1.

38 3 4
                                    


Langit malam yang semakin gelap, ditemani dengan semilir angin sepoi sepoi yang menerpa poni seorang wanita tengah duduk dipinggir jalan dengan mata yang bengkak. Jika dilihat dari dekat terdapat bekas air mata yang sudah mengering dibagian pipi cubby nya. Tatapannya terlihat kosong mengarah kepada jalanan yang kala itu lumayan ramai dengan pengendara motor yang melintas didepannya. Tak ada yang peduli dengan diamnya wanita itu. Semua orang sibuk dengan urusannya masing masing. Sungguh malang nasib wanita tersebut.

Tak selang lama terlihat dari kejauhan sebuah mobil taxi dengan lampu bewarna kuning menghidupkan lampu sein sebelah kirinya. Yang menandakan bahwa mobil tersebut akan berhenti ke bahu jalan. Mobil tersebut tepat berhenti di depan Wanita itu. Pintu sebelah kiri mobil taxi itu terbuka, menampilkan seorang gadis yang sepertinya seumuran dengan Wanita tadi.

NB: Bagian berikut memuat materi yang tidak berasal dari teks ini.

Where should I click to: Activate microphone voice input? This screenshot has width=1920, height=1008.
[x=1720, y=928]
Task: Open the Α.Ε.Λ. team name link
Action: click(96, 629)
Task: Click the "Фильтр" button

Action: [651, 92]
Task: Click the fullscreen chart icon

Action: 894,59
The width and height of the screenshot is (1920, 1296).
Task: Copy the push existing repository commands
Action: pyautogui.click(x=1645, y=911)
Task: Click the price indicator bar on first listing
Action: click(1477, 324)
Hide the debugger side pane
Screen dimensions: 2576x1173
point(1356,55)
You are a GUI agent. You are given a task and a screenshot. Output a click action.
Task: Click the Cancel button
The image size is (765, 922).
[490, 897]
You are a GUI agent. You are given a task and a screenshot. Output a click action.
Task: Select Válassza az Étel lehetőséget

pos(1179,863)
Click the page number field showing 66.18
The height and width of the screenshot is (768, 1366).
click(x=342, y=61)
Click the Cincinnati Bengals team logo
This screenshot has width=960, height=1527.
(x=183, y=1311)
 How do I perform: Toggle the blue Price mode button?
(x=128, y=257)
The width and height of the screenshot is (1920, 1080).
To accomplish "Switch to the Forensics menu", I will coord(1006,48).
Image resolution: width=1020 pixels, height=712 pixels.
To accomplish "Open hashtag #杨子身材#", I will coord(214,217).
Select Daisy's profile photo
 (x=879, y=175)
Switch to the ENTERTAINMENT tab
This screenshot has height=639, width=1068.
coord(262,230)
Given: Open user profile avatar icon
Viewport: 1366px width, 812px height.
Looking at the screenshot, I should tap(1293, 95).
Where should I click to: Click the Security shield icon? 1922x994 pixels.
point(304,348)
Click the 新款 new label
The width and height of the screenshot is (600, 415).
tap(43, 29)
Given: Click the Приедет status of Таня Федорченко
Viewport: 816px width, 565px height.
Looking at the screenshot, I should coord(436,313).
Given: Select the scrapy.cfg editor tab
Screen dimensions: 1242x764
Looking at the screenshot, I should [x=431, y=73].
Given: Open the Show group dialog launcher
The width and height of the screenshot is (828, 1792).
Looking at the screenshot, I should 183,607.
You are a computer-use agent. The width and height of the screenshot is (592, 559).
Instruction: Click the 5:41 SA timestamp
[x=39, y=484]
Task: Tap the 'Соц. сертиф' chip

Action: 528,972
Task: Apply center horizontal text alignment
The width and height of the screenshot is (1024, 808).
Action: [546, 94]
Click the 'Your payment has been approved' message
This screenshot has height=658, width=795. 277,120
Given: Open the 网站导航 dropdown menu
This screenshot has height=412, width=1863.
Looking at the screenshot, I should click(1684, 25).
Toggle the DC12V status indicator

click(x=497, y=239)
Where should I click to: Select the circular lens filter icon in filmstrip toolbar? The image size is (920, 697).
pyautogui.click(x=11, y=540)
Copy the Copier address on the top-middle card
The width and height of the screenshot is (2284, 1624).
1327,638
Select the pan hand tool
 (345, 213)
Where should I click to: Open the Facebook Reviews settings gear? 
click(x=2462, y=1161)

"berapa pak?" gadis tersebut bertanya melalui kaca jendela supir yang terbuka setengah.

"25k kak" jawab bapak bapak di dalam mobil yang sepertinya sudah berumur 40 tahunan dengan nada ramah.

Gadis tersebut merogoh tas berwarna putih, dengan gantungan kunci kepala panda dihiasi dengan manik manik yang menambah kesan cantik untuk para kaum hawa yang gemar mengoleksi barang barang lucu. Ia mengeluarkan dompet berwarna hitam dengan hiasan stiker panda. sepertinya gadis ini maniak panda. Ia mengeluarkan selembar uang berwarna merah lalu diberikannya kepada bapak bapak tersebut.

"ini pak uangnya, kembaliannya ambil aja" gadis itu sedikit menunduk sambil tersenyum dengan lebar sampai memperlihatkan lesung pipi yang sangat dalam di kedua sisi pipinya.

Bapak supir itu nampak terkejut, namun setelahnya beliau membalas senyum gadis yang menyodorkan uang dihadapanya.

"beneran ini? terimakasih ya kak, saya terima uangnya" ucap bapak itu sambil menerima uang yang diberikan kepadanya.

Gadis itu Kembali ke posisi semula, lalu memasukkan lagi dompetnya kedalam tas tersebut. "iya pak, hati hati di jalan"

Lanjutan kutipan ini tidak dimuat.